-- DATA EXCERPTS --
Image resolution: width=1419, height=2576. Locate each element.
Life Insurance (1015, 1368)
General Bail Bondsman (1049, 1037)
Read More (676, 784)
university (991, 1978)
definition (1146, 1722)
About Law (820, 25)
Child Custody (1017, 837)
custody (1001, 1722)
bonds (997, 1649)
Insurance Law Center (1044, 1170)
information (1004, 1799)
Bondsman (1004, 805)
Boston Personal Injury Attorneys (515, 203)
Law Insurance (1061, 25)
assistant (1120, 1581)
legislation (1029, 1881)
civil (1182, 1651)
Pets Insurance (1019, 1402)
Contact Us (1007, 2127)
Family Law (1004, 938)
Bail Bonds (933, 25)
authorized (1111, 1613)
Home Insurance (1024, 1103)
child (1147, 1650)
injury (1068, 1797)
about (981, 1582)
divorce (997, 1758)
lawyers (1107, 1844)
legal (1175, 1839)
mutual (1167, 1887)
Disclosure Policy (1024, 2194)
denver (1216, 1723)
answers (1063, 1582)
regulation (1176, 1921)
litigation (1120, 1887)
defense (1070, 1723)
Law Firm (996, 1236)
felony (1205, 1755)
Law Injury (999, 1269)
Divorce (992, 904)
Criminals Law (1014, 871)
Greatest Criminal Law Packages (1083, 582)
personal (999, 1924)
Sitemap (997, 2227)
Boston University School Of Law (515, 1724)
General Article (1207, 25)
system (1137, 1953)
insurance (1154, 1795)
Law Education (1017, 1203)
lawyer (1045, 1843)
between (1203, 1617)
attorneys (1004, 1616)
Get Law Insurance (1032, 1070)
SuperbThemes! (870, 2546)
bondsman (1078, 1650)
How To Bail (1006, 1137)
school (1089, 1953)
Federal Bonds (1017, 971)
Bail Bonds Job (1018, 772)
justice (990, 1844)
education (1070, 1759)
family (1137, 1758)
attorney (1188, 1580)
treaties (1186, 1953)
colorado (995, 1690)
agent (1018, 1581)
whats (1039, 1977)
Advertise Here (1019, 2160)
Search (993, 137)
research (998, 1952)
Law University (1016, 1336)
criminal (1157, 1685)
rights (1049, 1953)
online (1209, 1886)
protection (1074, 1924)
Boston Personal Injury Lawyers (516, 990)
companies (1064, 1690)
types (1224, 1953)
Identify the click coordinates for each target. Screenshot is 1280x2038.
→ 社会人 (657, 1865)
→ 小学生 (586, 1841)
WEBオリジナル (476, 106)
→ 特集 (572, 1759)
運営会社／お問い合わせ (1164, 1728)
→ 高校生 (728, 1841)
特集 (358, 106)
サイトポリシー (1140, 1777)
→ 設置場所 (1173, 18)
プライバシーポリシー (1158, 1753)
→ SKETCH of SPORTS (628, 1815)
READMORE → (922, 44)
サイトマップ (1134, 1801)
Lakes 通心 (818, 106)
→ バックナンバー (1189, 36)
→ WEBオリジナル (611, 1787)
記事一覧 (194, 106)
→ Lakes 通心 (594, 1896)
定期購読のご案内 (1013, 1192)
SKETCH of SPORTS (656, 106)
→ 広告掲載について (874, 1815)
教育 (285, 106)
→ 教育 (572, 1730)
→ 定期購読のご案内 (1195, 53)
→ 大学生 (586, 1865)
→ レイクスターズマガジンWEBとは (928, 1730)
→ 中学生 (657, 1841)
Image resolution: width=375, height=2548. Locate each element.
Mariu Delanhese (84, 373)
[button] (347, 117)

-- HOW TO COMPLETE THIS TASK --
Look above for the line with "Contact Us (1007, 2127)" and the line with "mutual (1167, 1887)". Write out those two lines and all the lines between them, exactly, and no others.

-- ANSWER --
Contact Us (1007, 2127)
Family Law (1004, 938)
Bail Bonds (933, 25)
authorized (1111, 1613)
Home Insurance (1024, 1103)
child (1147, 1650)
injury (1068, 1797)
about (981, 1582)
divorce (997, 1758)
lawyers (1107, 1844)
legal (1175, 1839)
mutual (1167, 1887)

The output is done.